DIRECTIONS: Write out the listing below word for word.

ENTRIES SUPPLIED:
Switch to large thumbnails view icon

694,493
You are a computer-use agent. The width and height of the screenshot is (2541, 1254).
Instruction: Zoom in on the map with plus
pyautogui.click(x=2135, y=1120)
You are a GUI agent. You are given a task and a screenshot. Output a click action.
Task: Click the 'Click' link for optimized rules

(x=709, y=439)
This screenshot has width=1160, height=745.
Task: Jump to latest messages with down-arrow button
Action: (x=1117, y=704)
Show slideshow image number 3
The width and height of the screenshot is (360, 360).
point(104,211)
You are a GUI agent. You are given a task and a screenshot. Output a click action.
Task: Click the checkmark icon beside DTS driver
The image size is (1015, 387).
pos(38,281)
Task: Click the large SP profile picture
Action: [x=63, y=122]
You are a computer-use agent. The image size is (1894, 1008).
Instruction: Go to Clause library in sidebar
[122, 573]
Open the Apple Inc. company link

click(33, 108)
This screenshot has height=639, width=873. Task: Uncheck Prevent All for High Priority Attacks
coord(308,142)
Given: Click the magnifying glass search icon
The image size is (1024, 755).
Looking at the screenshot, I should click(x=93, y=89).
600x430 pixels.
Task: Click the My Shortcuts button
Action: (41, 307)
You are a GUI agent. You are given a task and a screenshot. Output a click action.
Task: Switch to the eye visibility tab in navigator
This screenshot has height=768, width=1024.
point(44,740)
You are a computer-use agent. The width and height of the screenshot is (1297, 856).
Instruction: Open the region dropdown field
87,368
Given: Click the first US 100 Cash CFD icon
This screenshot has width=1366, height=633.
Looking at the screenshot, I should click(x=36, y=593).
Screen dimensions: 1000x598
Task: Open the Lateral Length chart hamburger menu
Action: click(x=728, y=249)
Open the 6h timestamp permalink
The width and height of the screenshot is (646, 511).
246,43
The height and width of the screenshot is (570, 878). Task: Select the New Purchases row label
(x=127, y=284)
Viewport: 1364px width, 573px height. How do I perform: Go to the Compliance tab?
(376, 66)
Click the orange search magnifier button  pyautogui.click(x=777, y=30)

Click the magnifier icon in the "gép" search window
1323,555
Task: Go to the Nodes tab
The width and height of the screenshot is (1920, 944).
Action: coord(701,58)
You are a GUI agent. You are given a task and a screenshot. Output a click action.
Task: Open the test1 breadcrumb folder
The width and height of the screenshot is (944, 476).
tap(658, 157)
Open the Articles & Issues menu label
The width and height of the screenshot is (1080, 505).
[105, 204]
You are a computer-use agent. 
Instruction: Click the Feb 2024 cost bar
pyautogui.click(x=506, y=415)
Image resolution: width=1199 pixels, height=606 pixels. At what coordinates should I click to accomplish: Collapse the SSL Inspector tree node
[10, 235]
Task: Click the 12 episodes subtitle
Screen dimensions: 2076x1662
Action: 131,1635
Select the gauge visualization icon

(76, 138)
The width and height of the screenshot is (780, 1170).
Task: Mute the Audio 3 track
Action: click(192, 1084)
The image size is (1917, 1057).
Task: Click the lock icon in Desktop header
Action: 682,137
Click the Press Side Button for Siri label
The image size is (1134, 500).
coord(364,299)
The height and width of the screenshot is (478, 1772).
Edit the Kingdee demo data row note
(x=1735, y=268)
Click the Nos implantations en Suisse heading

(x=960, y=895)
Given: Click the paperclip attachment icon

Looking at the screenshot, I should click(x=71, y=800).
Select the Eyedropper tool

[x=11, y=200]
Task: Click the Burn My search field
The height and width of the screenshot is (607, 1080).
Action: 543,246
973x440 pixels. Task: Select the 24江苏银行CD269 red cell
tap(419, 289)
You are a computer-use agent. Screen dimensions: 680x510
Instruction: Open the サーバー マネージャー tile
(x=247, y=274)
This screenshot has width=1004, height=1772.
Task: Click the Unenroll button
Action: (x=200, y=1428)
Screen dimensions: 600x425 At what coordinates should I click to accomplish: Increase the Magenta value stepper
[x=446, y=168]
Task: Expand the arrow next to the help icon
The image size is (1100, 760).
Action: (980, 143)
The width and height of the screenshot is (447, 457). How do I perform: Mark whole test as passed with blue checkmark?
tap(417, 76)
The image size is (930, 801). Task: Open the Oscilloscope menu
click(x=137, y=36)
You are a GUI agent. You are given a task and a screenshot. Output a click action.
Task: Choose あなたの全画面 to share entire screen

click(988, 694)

SOLUTION FOR THIS TASK:
Switch to large thumbnails view icon

694,493
You are a computer-use agent. The width and height of the screenshot is (2541, 1254).
Instruction: Zoom in on the map with plus
pyautogui.click(x=2135, y=1120)
You are a GUI agent. You are given a task and a screenshot. Output a click action.
Task: Click the 'Click' link for optimized rules

(x=709, y=439)
This screenshot has width=1160, height=745.
Task: Jump to latest messages with down-arrow button
Action: (x=1117, y=704)
Show slideshow image number 3
The width and height of the screenshot is (360, 360).
point(104,211)
You are a GUI agent. You are given a task and a screenshot. Output a click action.
Task: Click the checkmark icon beside DTS driver
The image size is (1015, 387).
pos(38,281)
Task: Click the large SP profile picture
Action: [x=63, y=122]
You are a computer-use agent. The image size is (1894, 1008).
Instruction: Go to Clause library in sidebar
[122, 573]
Open the Apple Inc. company link

click(33, 108)
This screenshot has height=639, width=873. Task: Uncheck Prevent All for High Priority Attacks
coord(308,142)
Given: Click the magnifying glass search icon
The image size is (1024, 755).
Looking at the screenshot, I should click(x=93, y=89).
600x430 pixels.
Task: Click the My Shortcuts button
Action: (41, 307)
You are a GUI agent. You are given a task and a screenshot. Output a click action.
Task: Switch to the eye visibility tab in navigator
This screenshot has height=768, width=1024.
point(44,740)
You are a computer-use agent. The width and height of the screenshot is (1297, 856).
Instruction: Open the region dropdown field
87,368
Given: Click the first US 100 Cash CFD icon
This screenshot has width=1366, height=633.
Looking at the screenshot, I should click(x=36, y=593).
Screen dimensions: 1000x598
Task: Open the Lateral Length chart hamburger menu
Action: click(x=728, y=249)
Open the 6h timestamp permalink
The width and height of the screenshot is (646, 511).
246,43
The height and width of the screenshot is (570, 878). Task: Select the New Purchases row label
(x=127, y=284)
Viewport: 1364px width, 573px height. How do I perform: Go to the Compliance tab?
(376, 66)
Click the orange search magnifier button  pyautogui.click(x=777, y=30)

Click the magnifier icon in the "gép" search window
1323,555
Task: Go to the Nodes tab
The width and height of the screenshot is (1920, 944).
Action: coord(701,58)
You are a GUI agent. You are given a task and a screenshot. Output a click action.
Task: Open the test1 breadcrumb folder
The width and height of the screenshot is (944, 476).
tap(658, 157)
Open the Articles & Issues menu label
The width and height of the screenshot is (1080, 505).
[105, 204]
You are a computer-use agent. 
Instruction: Click the Feb 2024 cost bar
pyautogui.click(x=506, y=415)
Image resolution: width=1199 pixels, height=606 pixels. At what coordinates should I click to accomplish: Collapse the SSL Inspector tree node
[10, 235]
Task: Click the 12 episodes subtitle
Screen dimensions: 2076x1662
Action: 131,1635
Select the gauge visualization icon

(76, 138)
The width and height of the screenshot is (780, 1170).
Task: Mute the Audio 3 track
Action: click(192, 1084)
The image size is (1917, 1057).
Task: Click the lock icon in Desktop header
Action: 682,137
Click the Press Side Button for Siri label
The image size is (1134, 500).
coord(364,299)
The height and width of the screenshot is (478, 1772).
Edit the Kingdee demo data row note
(x=1735, y=268)
Click the Nos implantations en Suisse heading

(x=960, y=895)
Given: Click the paperclip attachment icon

Looking at the screenshot, I should click(x=71, y=800).
Select the Eyedropper tool

[x=11, y=200]
Task: Click the Burn My search field
The height and width of the screenshot is (607, 1080).
Action: 543,246
973x440 pixels. Task: Select the 24江苏银行CD269 red cell
tap(419, 289)
You are a computer-use agent. Screen dimensions: 680x510
Instruction: Open the サーバー マネージャー tile
(x=247, y=274)
This screenshot has width=1004, height=1772.
Task: Click the Unenroll button
Action: (x=200, y=1428)
Screen dimensions: 600x425 At what coordinates should I click to accomplish: Increase the Magenta value stepper
[x=446, y=168]
Task: Expand the arrow next to the help icon
The image size is (1100, 760).
Action: (980, 143)
The width and height of the screenshot is (447, 457). How do I perform: Mark whole test as passed with blue checkmark?
tap(417, 76)
The image size is (930, 801). Task: Open the Oscilloscope menu
click(x=137, y=36)
You are a GUI agent. You are given a task and a screenshot. Output a click action.
Task: Choose あなたの全画面 to share entire screen

click(988, 694)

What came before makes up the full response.